== Task objective ==
From the entries, copy every line that carries the string "chevron".

┌────────

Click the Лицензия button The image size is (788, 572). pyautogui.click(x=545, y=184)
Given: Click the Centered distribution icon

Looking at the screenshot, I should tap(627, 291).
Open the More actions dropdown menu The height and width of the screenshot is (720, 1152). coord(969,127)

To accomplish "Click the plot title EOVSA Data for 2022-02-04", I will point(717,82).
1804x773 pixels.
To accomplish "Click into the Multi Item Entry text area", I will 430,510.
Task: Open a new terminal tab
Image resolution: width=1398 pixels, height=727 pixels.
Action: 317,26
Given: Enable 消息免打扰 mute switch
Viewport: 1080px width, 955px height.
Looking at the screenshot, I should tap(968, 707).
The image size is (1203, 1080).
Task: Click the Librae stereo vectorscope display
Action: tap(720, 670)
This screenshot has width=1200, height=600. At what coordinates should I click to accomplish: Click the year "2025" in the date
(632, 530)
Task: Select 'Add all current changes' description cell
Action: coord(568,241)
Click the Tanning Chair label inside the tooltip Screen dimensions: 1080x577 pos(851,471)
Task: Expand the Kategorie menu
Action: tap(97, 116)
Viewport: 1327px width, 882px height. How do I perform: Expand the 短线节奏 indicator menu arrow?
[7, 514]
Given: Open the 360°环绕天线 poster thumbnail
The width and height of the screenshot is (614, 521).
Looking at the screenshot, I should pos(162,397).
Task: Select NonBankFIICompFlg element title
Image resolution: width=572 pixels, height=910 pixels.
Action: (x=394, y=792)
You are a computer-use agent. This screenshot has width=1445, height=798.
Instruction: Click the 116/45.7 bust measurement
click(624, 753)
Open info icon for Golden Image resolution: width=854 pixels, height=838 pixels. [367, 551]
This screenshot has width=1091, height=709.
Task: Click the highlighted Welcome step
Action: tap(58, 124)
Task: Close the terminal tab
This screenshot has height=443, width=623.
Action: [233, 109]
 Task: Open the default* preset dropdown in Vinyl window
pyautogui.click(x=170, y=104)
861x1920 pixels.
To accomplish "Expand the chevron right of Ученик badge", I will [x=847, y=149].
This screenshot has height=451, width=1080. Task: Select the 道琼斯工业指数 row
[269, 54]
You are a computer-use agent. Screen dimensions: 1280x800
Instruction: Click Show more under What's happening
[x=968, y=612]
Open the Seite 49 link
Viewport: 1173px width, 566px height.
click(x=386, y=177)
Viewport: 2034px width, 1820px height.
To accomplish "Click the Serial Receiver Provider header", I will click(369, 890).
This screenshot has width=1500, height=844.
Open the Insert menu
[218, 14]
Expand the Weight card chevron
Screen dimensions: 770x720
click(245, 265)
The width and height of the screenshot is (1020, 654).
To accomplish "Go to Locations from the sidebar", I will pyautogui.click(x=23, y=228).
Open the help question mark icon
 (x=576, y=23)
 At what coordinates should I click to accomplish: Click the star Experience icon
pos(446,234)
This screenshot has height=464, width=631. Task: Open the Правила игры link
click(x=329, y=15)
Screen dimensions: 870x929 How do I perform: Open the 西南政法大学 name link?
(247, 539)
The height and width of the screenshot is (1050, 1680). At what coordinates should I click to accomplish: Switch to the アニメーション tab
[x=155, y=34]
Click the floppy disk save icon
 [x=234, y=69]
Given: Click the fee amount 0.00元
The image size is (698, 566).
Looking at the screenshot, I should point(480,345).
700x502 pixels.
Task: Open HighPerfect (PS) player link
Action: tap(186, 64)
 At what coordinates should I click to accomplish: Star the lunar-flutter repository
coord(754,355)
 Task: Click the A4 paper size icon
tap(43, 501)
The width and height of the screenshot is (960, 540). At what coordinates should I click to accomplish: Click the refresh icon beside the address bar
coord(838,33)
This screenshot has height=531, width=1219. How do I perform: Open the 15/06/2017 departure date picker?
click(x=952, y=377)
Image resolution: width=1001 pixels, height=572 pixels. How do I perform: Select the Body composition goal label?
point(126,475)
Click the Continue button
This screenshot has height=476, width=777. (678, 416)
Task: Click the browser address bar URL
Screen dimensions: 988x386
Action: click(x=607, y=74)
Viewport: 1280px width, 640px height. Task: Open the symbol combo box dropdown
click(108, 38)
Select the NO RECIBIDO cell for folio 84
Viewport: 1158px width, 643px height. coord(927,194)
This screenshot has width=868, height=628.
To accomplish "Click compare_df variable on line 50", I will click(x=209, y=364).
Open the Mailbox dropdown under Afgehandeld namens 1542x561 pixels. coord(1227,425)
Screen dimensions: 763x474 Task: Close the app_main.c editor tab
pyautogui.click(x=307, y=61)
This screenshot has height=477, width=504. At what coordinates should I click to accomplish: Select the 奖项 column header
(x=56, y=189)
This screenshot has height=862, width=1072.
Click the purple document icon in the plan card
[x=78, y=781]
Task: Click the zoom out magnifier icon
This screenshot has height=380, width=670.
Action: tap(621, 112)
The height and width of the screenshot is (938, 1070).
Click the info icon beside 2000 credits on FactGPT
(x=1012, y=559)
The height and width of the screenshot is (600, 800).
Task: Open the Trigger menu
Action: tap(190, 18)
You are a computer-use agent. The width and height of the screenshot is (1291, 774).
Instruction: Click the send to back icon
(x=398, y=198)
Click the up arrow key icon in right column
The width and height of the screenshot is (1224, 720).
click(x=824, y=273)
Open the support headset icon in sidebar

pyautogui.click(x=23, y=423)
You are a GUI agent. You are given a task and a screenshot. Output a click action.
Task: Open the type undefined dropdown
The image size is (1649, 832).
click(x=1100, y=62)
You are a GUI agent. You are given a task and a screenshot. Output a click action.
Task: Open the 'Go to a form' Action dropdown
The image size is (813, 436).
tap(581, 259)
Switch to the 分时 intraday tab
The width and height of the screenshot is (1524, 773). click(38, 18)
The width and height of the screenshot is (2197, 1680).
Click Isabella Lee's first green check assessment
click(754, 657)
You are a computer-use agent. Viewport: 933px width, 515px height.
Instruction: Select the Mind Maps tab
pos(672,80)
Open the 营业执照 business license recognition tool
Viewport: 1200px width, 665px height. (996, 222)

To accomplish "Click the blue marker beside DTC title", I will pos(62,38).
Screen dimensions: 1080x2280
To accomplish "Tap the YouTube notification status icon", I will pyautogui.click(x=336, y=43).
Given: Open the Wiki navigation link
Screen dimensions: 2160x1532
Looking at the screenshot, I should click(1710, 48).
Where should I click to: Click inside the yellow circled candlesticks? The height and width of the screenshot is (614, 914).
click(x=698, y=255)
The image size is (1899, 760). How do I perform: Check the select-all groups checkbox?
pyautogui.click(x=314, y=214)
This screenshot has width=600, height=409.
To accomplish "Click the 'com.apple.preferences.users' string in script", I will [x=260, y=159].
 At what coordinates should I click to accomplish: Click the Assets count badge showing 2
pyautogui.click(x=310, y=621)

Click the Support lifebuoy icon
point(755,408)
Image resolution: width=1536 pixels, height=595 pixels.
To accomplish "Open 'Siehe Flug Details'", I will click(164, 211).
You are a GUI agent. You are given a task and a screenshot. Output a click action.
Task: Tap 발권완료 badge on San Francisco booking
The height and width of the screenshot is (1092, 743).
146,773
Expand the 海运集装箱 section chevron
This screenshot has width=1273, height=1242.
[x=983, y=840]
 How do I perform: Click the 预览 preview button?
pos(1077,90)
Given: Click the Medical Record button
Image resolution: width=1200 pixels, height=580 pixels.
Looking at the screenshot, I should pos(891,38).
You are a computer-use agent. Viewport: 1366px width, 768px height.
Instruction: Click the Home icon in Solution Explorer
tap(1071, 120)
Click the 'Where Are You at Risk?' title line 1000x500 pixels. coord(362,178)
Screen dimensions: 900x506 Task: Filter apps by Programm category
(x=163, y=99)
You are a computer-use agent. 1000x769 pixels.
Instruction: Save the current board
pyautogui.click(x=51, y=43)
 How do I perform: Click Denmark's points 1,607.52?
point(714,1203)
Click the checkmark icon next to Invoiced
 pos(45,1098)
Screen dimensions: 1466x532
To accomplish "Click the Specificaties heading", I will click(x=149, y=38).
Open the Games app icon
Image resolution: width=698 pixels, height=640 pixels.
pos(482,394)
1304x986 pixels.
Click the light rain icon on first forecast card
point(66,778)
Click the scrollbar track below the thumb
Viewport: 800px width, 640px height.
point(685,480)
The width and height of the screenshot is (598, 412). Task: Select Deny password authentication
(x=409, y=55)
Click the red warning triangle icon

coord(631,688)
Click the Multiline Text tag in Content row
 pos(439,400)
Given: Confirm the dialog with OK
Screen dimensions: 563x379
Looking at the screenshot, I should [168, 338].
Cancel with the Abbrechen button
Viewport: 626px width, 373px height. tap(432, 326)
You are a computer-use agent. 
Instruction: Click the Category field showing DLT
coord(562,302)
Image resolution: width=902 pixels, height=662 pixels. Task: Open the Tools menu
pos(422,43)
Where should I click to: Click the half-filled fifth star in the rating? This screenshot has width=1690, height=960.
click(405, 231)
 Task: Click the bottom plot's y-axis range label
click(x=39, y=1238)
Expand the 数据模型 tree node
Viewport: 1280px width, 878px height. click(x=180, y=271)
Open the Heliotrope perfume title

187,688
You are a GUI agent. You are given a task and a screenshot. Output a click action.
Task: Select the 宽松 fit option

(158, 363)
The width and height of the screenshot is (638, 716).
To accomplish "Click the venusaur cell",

└────────

== Problem solution ==
To accomplish "Expand the chevron right of Ученик badge", I will [x=847, y=149].
Expand the Weight card chevron
Expand the 海运集装箱 section chevron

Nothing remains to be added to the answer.